Además, se estimaron los respectivos envelopes para cada uno de los casos anteriores:

##Modelo MaterI
gmaternI = envelope(ppmaternI, pcf, nsim = 99, fix.n = TRUE, verbose = F) 
kmaternI = envelope(ppmaternI, Kest, nsim = 99, fix.n = TRUE, verbose = F)

par(mfrow=c(1,2))
plot(gmaternI, main = "Envelopes- G homogénea- MaternI")
plot(kmaternI, main = "Envelopes- K homogénea- MaternI")

##Caso Modelo MaterII
gmaternII = envelope(ppmaternII, pcf, nsim = 99, fix.n = TRUE)
## Generating 99 simulations of CSR with fixed number of points  ...
## 1, 2, 3, 4, 5, 6, 7, 8, 9, 10, 11, 12, 13, 14, 15, 16, 17, 18, 19, 20, 21, 22, 23, 24, 25, 26, 27, 28, 29, 30, 31, 32, 33, 34, 35, 36, 37, 38, 39, 40,
## 41, 42, 43, 44, 45, 46, 47, 48, 49, 50, 51, 52, 53, 54, 55, 56, 57, 58, 59, 60, 61, 62, 63, 64, 65, 66, 67, 68, 69, 70, 71, 72, 73, 74, 75, 76, 77, 78, 79, 80,
## 81, 82, 83, 84, 85, 86, 87, 88, 89, 90, 91, 92, 93, 94, 95, 96, 97, 98,  99.
## 
## Done.
kmaternII = envelope(ppmaternII, Kest, nsim = 99, fix.n = TRUE)
## Generating 99 simulations of CSR with fixed number of points  ...
## 1, 2, 3, 4, 5, 6, 7, 8, 9, 10, 11, 12, 13, 14, 15, 16, 17, 18, 19, 20, 21, 22, 23, 24, 25, 26, 27, 28, 29, 30, 31, 32, 33, 34, 35, 36, 37, 38, 39, 40,
## 41, 42, 43, 44, 45, 46, 47, 48, 49, 50, 51, 52, 53, 54, 55, 56, 57, 58, 59, 60, 61, 62, 63, 64, 65, 66, 67, 68, 69, 70, 71, 72, 73, 74, 75, 76, 77, 78, 79, 80,
## 81, 82, 83, 84, 85, 86, 87, 88, 89, 90, 91, 92, 93, 94, 95, 96, 97, 98,  99.
## 
## Done.
par(mfrow=c(1,2))
plot(gmaternII, main = "Envelopes- G homogénea- MaternII")
plot(kmaternII, main = "Envelopes- K homogénea- MaternII")

##Caso Modelo SSI
gSSI = envelope(ppSSI, pcf, nsim = 99, fix.n = TRUE, verbose = F) 
kSSI = envelope(ppSSI, Kest, nsim = 99, fix.n = TRUE, verbose = F) 
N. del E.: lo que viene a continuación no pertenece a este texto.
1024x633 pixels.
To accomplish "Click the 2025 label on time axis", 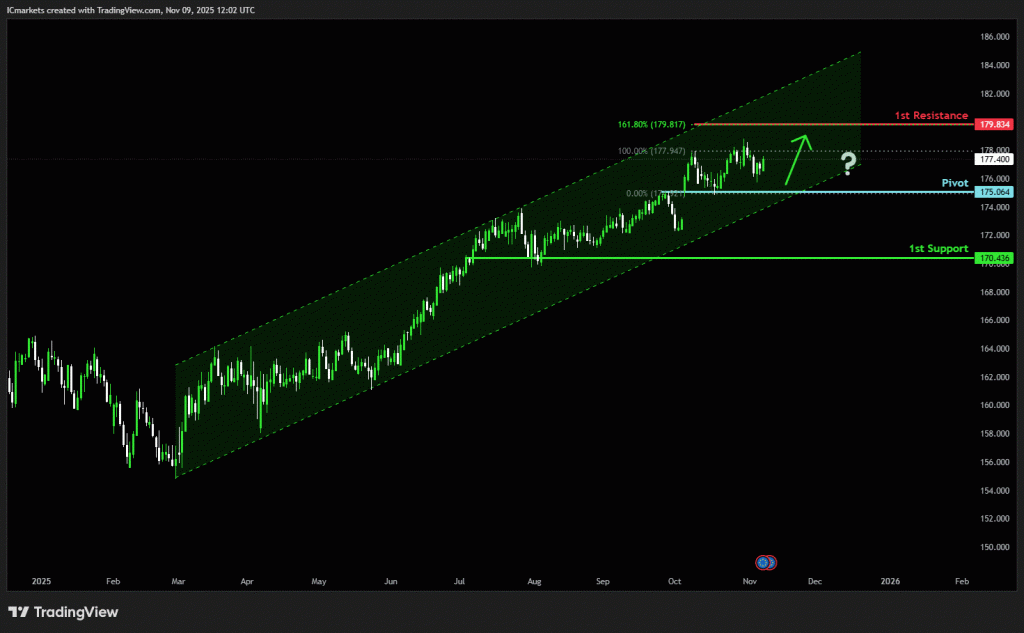I will click(40, 580).
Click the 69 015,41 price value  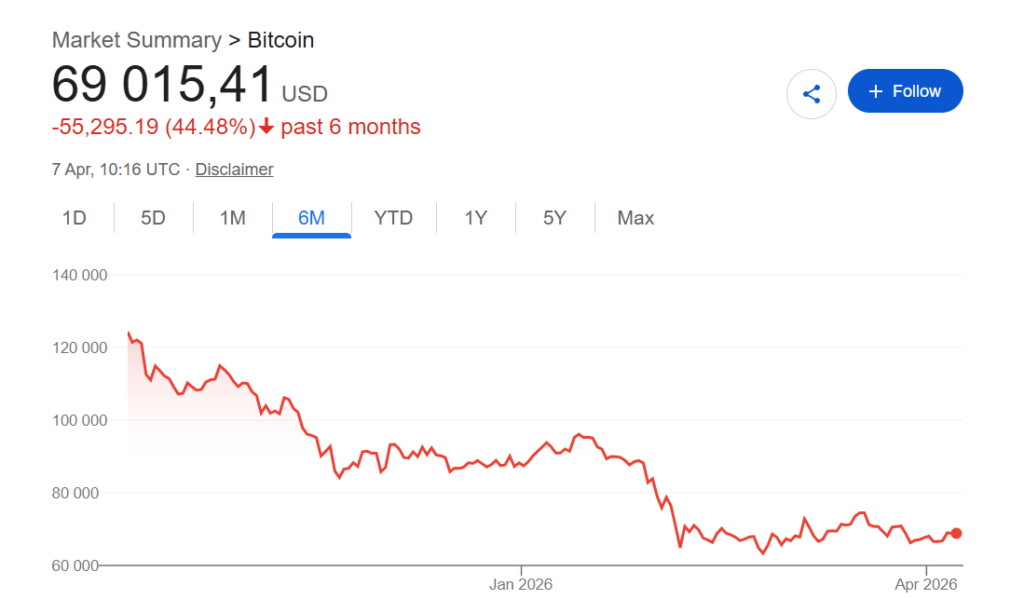[162, 86]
plot(gSSI, main = "Envelopes- G homogénea- SSI")
plot(kSSI, main = "Envelopes- K homogénea- SSI")

  1. Matérn, B. (1960) Spatial variation: Stochastic models and their applications to problems in forest surveys and other sampling investigations. Meddelanden från Statens Skogsforskn- ingsinstitut, 49(5).

  2. Matérn, B. (1986) Spatial Variation, Lecture Notes in Statistics 36. Springer-Verlag, Berlin.